- _EXERCISE OBJECTIVE_
In the text below about things the writer has never done, where was the writer going on the only airplane trip they mention?

- _TEXT BLOCK_
☆ ☆ ☆ ☆

I’ve never been in a car accident. Well, I never got into a serious car accident. I rear-ended a pickup truck on an off-ramp about a year ago. I slammed on my brakes when I saw he was stopped, and it was really very minor; the claims adjuster later told me I couldn’t have been going more than five miles per hour when we hit. There was no damage to my car, and the bumper on the truck was only slightly misaligned. However, none of this stopped the guy in the truck from claiming that he hurt his neck. I worried for weeks about what would happen, but the insurance company handled everything. I don’t mind paying their bill so much anymore.
I haven’t learned a foreign language. I had four years of high school Spanish, and I can only seem to remember any of it when I’m drunk, giving it little utility as a life skill. I loved that class, though. We’d watch Disney DVDs with the Spanish subtitles on, eat snacks and play UNO. It was one of the few things I actually liked about my high school experience.
I’ve still never left the country. I haven’t even been to Canada, and they’re pretty close. In fact, the only time I’ve been on an airplane was when I went to Disney World when I was five. I’m sure it’s a much different experience now than I remember; in 1989 you didn’t have to take off your shoes to board a plane.
I didn’t really get drunk before I turned 21. That is, I never went to drinking parties in high school or even house parties in my first few years of college. I’d have a drink at family gatherings or bring a few beers to a friend’s bonfire, but I never really got drunk. Some things really change.
I’ve never gotten a tattoo or a piercing, and probably never will. For a few weeks in eighth grade I wore a magnetic earring that I thought was pretty cool, and that’s about as close as I ever got. My cardiologist is very much against body modification; concerned that bacterial endocarditis could damage the donor valve in my heart. I wanted a tattoo for a long time after my grandfather died, something to commemorate him. I’ve since decided to settle for the nine-inch surgical scar on my chest; it’s pretty unique, and it’s something we shared.
I never got over my grandfather’s death. Most of the time when I write, he’s my focus. I spent my whole life emulating him when he was alive, and I haven’t stopped, five years after his death. I hope that the things that I do make him proud. I wonder what he’d think of the way I turned out, if he’d like my wife. I worry about my father’s health now a lot more than I used to.
I never followed through with learning to play guitar. I know some chords, and if I take about ten minutes to warm up I can play the slow part of Free Bird pretty smoothly, but there are just some ways that my fingers seem to refuse to bend, and I can barely keep a good strumming rhythm; forget about picking notes out. Regardless, I have an acoustic guitar on a stand in my living room, and I feel kind of melancholy every time I dust it.

☆ ☆ ☆ ☆

- _RECORD EXTRACTS_
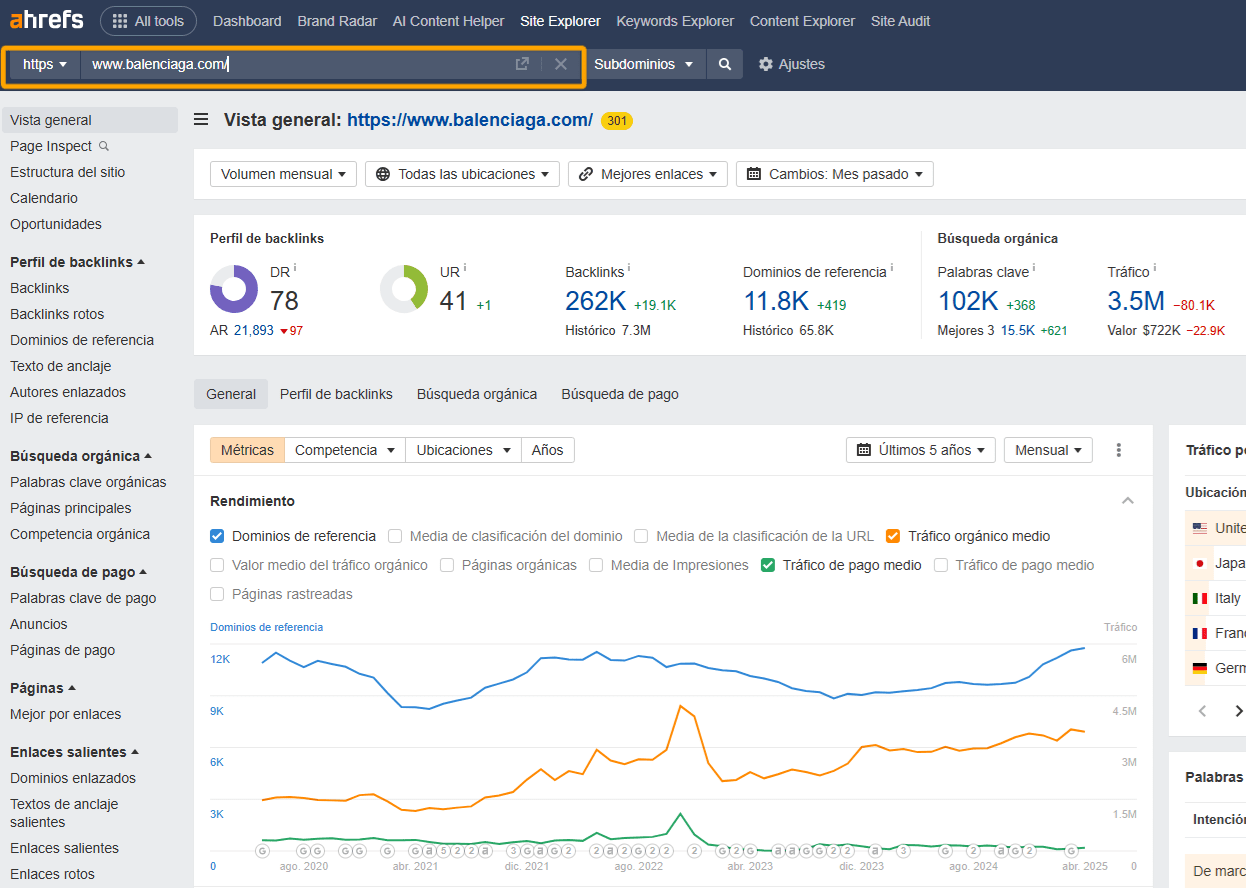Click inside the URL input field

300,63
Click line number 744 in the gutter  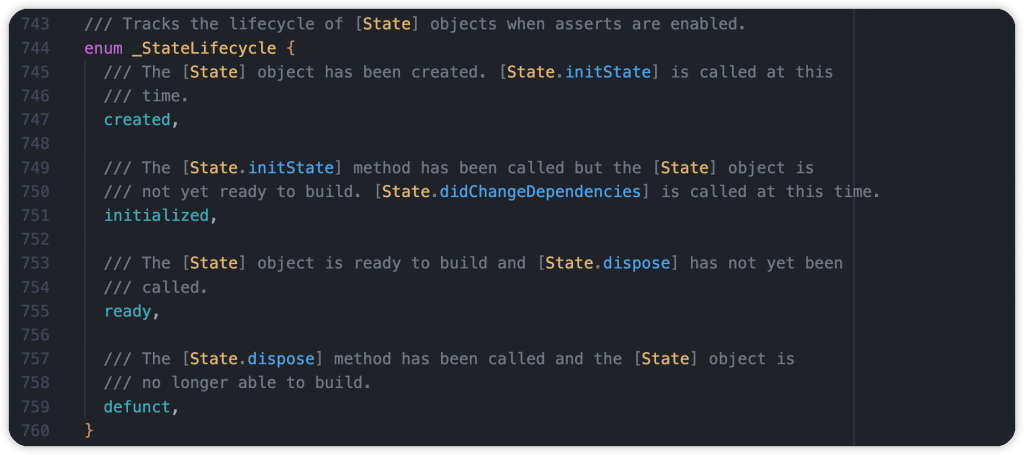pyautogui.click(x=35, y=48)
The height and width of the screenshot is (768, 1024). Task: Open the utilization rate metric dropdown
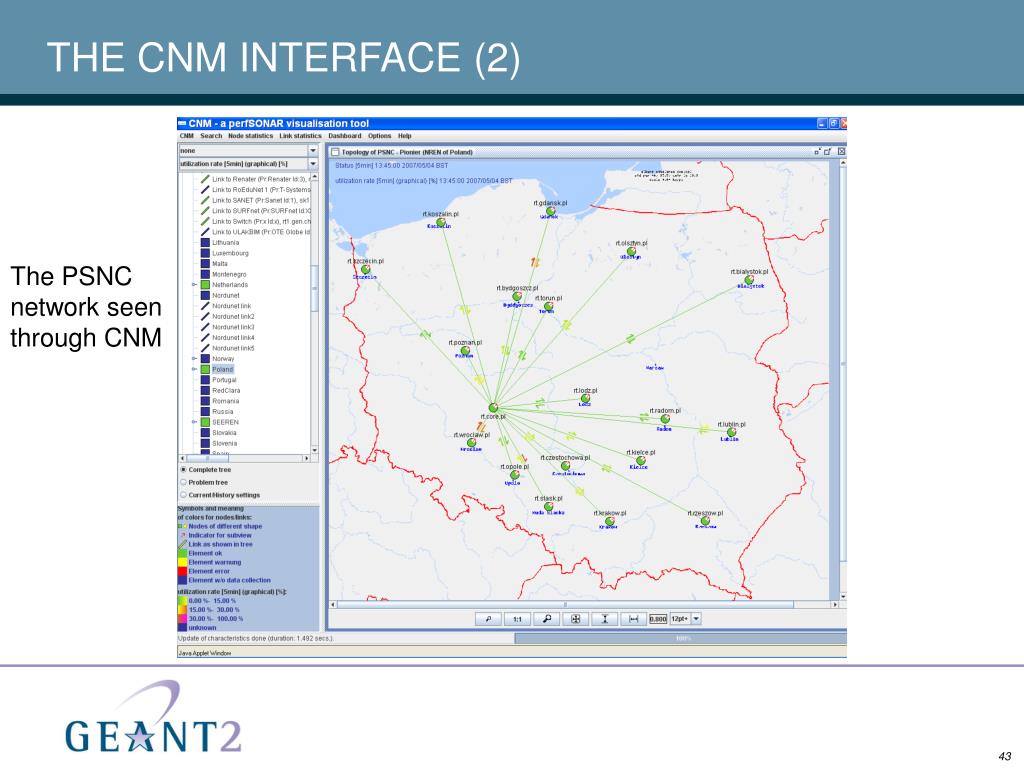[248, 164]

☆ ☆ ☆ ☆

- _ANSWER TO THE EXERCISE_
Disney World, at age five.